Weatherford, who is now director of community engagement and special projects at SMU, has run several service-project grant and youth sports programs since he was 12 years old. Last year, at 28, he partnered with Alex Quian, his intern at the time, who pledged to complete 30 service projects in 30 days. Many benefitted local causes.

“Some days it’d be helping veterans, some days homeless, some days cancer, young adults,” said Weatherford.

Greg Weatherford, II.

The two had planned to launch Young Leaders For Change, a nationwide program that would help others complete similar service projects to those in Quian’s 30 Days of Service when COVID-19 hit.

“We had original programming we were going to do, but Coronavirus happened,” Weatherford said. “So, now, we are tackling those projects and doing initiatives to directly help young people related to Coronavirus.”

Alex Quian

The duo’s latest undertaking, which launched last week, pools resources for young adults who have never lived through an economic downturn independently.

“It rattles you, and [16–30 year-olds have] never dealt with it,” said Weatherford.

The site,, provides articles on everything from finding a job to cooking or working out at home. Mental health and money management resources also abound.

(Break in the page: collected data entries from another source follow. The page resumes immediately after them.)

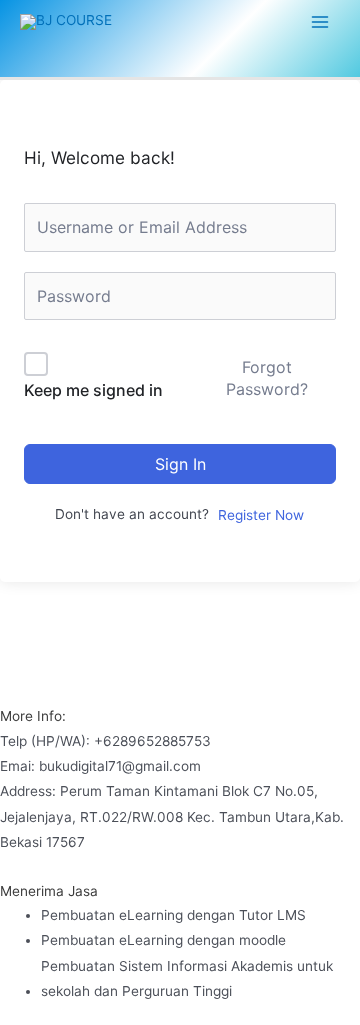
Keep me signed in (93, 390)
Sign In (180, 464)
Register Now (261, 515)
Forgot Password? (267, 378)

“With love, and care, and strategy, we want to make sure to go out there and say, ‘Okay, here’s a definitive, great article about what you need to do when you go grocery shopping to stay safe and healthy,” said Weatherford. “Here’s a definitive article about all the list of the concerts that celebrities are doing for free. Here’s a great article about five steps you should do right now if you just got laid off … That was so important—to just give them the facts.”

Weatherford and Quian have heavily vetted each of the sources they provide, assuring that all articles are credible and applicable in the lives of their target audience. Both of them fall within the target age group themselves—Weatherford at 29 and Quian at 22—so they can rely in part on their perspective to aid in source selection.

“My perspective has given me some secondhand experiences in those areas, and it’s been something that has guided me through this whole process,” said Quian, who relates to college students navigating long-distance learning or canceled summer jobs.

The site launched last Monday, and in the week since, it has received more than 1200 visitors. These numbers come before Weatherford and Quian’s marketing plans have been put in place.

Weatherford and Quian anticipate that the website will run even after the pandemic as a method by which young people can access self-improvement tools.

“Even after this pandemic is over, we will still be using this as a way to help young people work on themselves and be the best possible versions of themselves that they can be,” Quian said. “I see a future for this.”